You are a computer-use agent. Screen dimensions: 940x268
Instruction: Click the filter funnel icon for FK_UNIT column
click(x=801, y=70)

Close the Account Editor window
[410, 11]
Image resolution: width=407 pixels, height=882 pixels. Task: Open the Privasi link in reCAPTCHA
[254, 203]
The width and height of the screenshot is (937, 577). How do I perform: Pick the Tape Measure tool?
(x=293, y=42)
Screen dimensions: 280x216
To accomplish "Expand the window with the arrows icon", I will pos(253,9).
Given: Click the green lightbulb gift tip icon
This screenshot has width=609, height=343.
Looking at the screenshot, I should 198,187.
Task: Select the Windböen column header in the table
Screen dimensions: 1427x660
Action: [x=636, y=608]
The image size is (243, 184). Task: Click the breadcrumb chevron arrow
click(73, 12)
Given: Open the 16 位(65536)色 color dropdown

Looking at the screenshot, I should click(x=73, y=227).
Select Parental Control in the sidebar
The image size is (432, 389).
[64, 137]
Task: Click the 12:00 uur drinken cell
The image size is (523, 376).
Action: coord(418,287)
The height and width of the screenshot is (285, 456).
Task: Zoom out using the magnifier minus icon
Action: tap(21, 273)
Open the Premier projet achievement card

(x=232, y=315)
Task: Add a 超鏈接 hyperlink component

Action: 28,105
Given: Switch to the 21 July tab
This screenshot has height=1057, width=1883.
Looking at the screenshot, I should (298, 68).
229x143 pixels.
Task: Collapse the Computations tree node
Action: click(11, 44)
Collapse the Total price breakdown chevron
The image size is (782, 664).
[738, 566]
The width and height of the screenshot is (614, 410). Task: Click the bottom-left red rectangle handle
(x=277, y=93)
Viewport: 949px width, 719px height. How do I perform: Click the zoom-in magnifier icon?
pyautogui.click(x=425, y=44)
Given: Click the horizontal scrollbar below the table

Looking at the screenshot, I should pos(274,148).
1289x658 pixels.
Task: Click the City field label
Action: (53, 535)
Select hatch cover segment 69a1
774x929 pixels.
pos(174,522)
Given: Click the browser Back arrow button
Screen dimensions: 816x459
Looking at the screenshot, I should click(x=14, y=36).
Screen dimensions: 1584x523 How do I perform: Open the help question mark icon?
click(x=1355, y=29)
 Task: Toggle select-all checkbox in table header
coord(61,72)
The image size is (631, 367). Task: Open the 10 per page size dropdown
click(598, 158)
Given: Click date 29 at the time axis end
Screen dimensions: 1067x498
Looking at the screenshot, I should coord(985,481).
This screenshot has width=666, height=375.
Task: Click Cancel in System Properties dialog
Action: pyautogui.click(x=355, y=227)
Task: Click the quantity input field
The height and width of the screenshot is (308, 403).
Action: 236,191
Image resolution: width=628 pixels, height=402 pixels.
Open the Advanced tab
———
Directions for this task: Write every entry out again. Leave each one exactly as it is.

Solution below:
You are a computer-use agent. Screen dimensions: 940x268
Instruction: Click the filter funnel icon for FK_UNIT column
click(x=801, y=70)

Close the Account Editor window
[410, 11]
Image resolution: width=407 pixels, height=882 pixels. Task: Open the Privasi link in reCAPTCHA
[254, 203]
The width and height of the screenshot is (937, 577). How do I perform: Pick the Tape Measure tool?
(x=293, y=42)
Screen dimensions: 280x216
To accomplish "Expand the window with the arrows icon", I will pos(253,9).
Given: Click the green lightbulb gift tip icon
This screenshot has width=609, height=343.
Looking at the screenshot, I should 198,187.
Task: Select the Windböen column header in the table
Screen dimensions: 1427x660
Action: [x=636, y=608]
The image size is (243, 184). Task: Click the breadcrumb chevron arrow
click(73, 12)
Given: Open the 16 位(65536)色 color dropdown

Looking at the screenshot, I should click(x=73, y=227).
Select Parental Control in the sidebar
The image size is (432, 389).
[64, 137]
Task: Click the 12:00 uur drinken cell
The image size is (523, 376).
Action: coord(418,287)
The height and width of the screenshot is (285, 456).
Task: Zoom out using the magnifier minus icon
Action: tap(21, 273)
Open the Premier projet achievement card

(x=232, y=315)
Task: Add a 超鏈接 hyperlink component

Action: 28,105
Given: Switch to the 21 July tab
This screenshot has height=1057, width=1883.
Looking at the screenshot, I should (298, 68).
229x143 pixels.
Task: Collapse the Computations tree node
Action: click(11, 44)
Collapse the Total price breakdown chevron
The image size is (782, 664).
[738, 566]
The width and height of the screenshot is (614, 410). Task: Click the bottom-left red rectangle handle
(x=277, y=93)
Viewport: 949px width, 719px height. How do I perform: Click the zoom-in magnifier icon?
pyautogui.click(x=425, y=44)
Given: Click the horizontal scrollbar below the table

Looking at the screenshot, I should pos(274,148).
1289x658 pixels.
Task: Click the City field label
Action: (53, 535)
Select hatch cover segment 69a1
774x929 pixels.
pos(174,522)
Given: Click the browser Back arrow button
Screen dimensions: 816x459
Looking at the screenshot, I should click(x=14, y=36).
Screen dimensions: 1584x523 How do I perform: Open the help question mark icon?
click(x=1355, y=29)
 Task: Toggle select-all checkbox in table header
coord(61,72)
The image size is (631, 367). Task: Open the 10 per page size dropdown
click(598, 158)
Given: Click date 29 at the time axis end
Screen dimensions: 1067x498
Looking at the screenshot, I should coord(985,481).
This screenshot has width=666, height=375.
Task: Click Cancel in System Properties dialog
Action: pyautogui.click(x=355, y=227)
Task: Click the quantity input field
The height and width of the screenshot is (308, 403).
Action: 236,191
Image resolution: width=628 pixels, height=402 pixels.
Open the Advanced tab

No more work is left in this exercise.